Roles are the primary way to grant cross-account access. However, some AWS services allow you to attach a policy directly to a resource (instead of using a role as a proxy). These are called resource-based policies.

For more information about IAM roles, see IAM roles.

For more information about service-linked roles, see Using service-linked roles.

For information about which services support using service-linked roles, see AWS services that work with IAM. Look for the services that have Yes in the Service-Linked Role column. To view the service-linked role documentation for that service select the link associated with the Yes in that column.

Long-term credentials for designated IAM users in your AWS account

You might have specific use cases that require long-term credentials with IAM users in AWS. You can use IAM to create these IAM users in your AWS account, and use IAM to manage their permissions. Some of the use cases include the following:

  • Workloads that can't use IAM roles

  • Third-party AWS clients that require programmatic access through access keys

  • Service-specific credentials for AWS CodeCommit or Amazon Keyspaces

  • AWS IAM Identity Center is not available for your account and you have no other identity provider

As a best practice in scenarios in which you need IAM users with programmatic access and long-term credentials, we recommend that you update access keys when needed. For more information, see Updating access keys.

For more information about setting up an IAM user, see Creating an IAM user in your AWS account.

For more information about IAM user access keys, see Managing access keys for IAM users.

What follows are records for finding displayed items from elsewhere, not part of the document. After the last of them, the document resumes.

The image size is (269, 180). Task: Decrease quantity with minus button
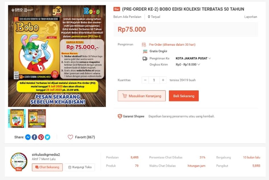(145, 80)
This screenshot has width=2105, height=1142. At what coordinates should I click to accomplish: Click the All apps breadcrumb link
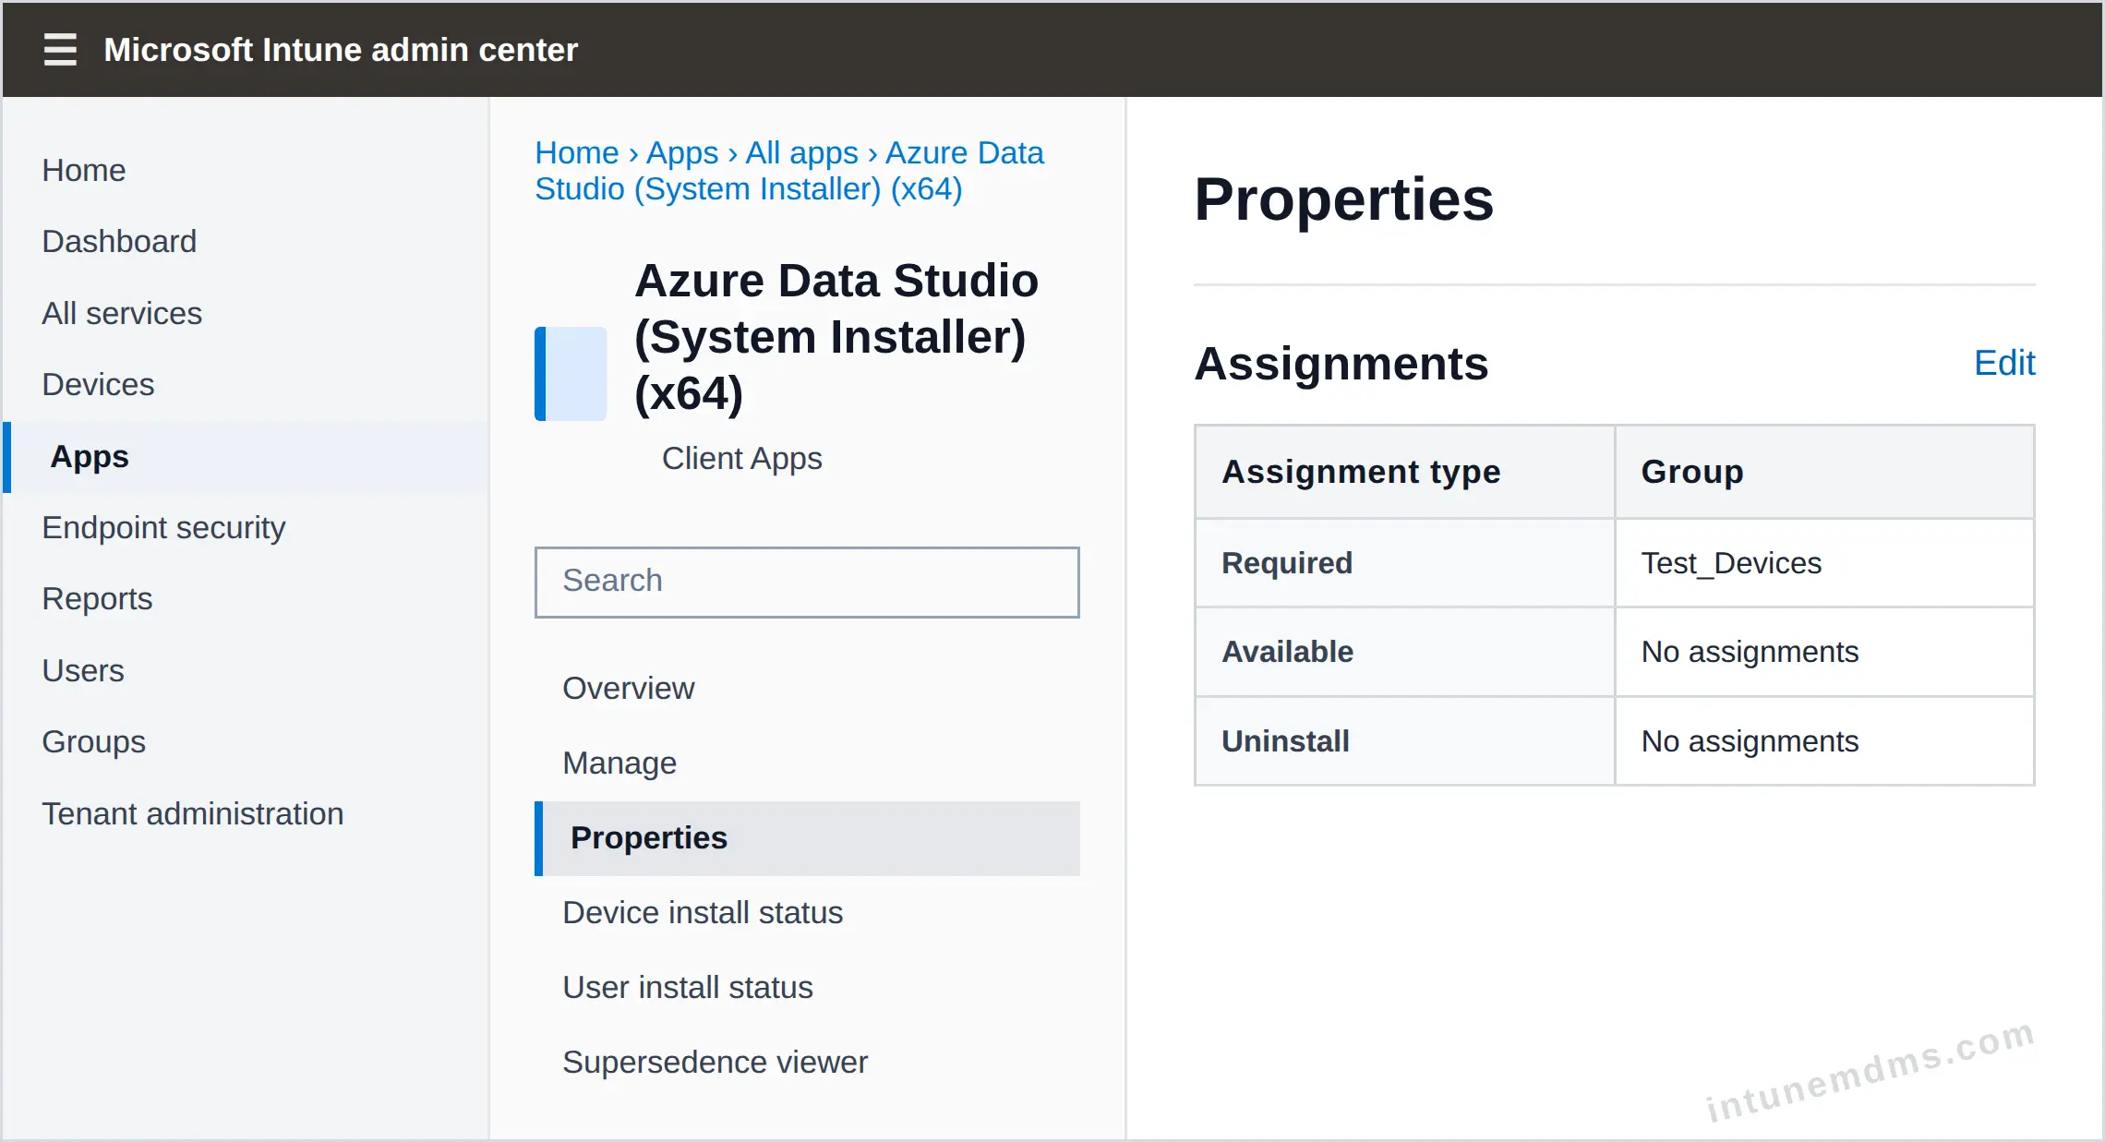pyautogui.click(x=801, y=152)
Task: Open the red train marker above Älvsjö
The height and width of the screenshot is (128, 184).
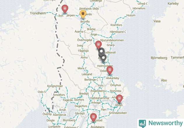Action: [x=119, y=99]
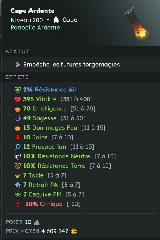Image resolution: width=160 pixels, height=240 pixels.
Task: Click the Esquive PM green shield icon
Action: pyautogui.click(x=18, y=194)
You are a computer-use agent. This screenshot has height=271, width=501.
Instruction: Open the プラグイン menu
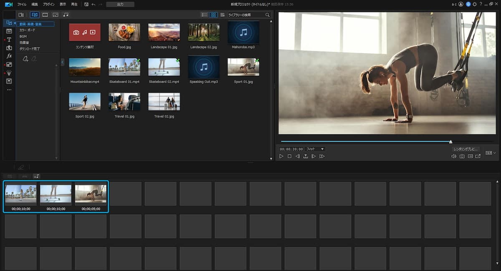tap(48, 4)
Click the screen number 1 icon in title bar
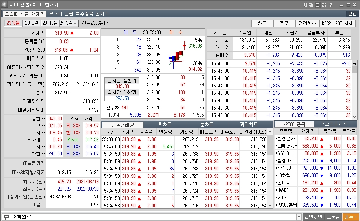 pyautogui.click(x=304, y=4)
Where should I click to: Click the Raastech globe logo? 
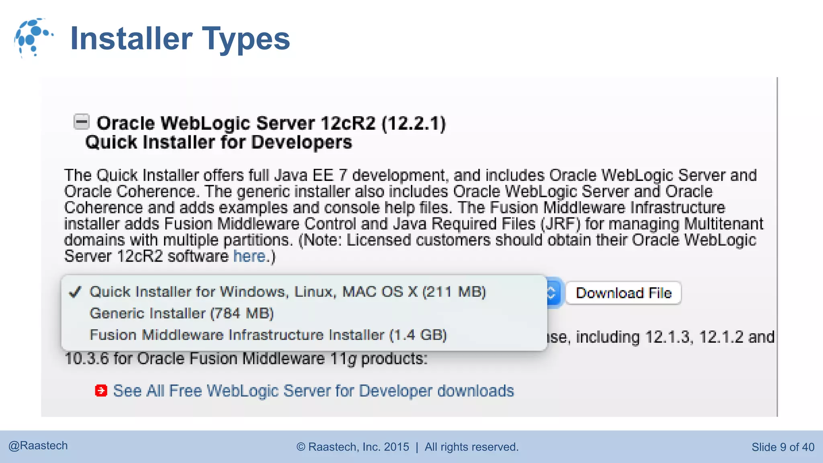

For more information about service-specific credentials for AWS CodeCommit or Amazon Keyspaces, see Using IAM with CodeCommit: Git credentials, SSH keys, and AWS access keys and Using IAM with Amazon Keyspaces (for Apache Cassandra).

Programmatic access

Users need programmatic access if they want to interact with AWS outside of the AWS Management Console. The way to grant programmatic access depends on the type of user that's accessing AWS:

  • If you manage identities in IAM Identity Center, the AWS APIs require a profile, and the AWS Command Line Interface requires a profile or an environment variable.

  • If you have IAM users, the AWS APIs and the AWS Command Line Interface require access keys. Whenever possible, create temporary credentials that consist of an access key ID, a secret access key, and a security token that indicates when the credentials expire.

To grant users programmatic access, choose one of the following options.

Which user needs programmatic access? To By

Workforce identity

(Users managed in IAM Identity Center)

Use short-term credentials to sign programmatic requests to the AWS CLI or AWS APIs (directly or by using the AWS SDKs).

Following the instructions for the interface that you want to use:

IAM Use short-term credentials to sign programmatic requests to the AWS CLI or AWS APIs (directly or by using the AWS SDKs). Following the instructions in Using temporary credentials with AWS resources.
IAM Use long-term credentials to sign programmatic requests to the AWS CLI or AWS APIs (directly or by using the AWS SDKs).

(Not recommended)

Following the instructions in Managing access keys for IAM users.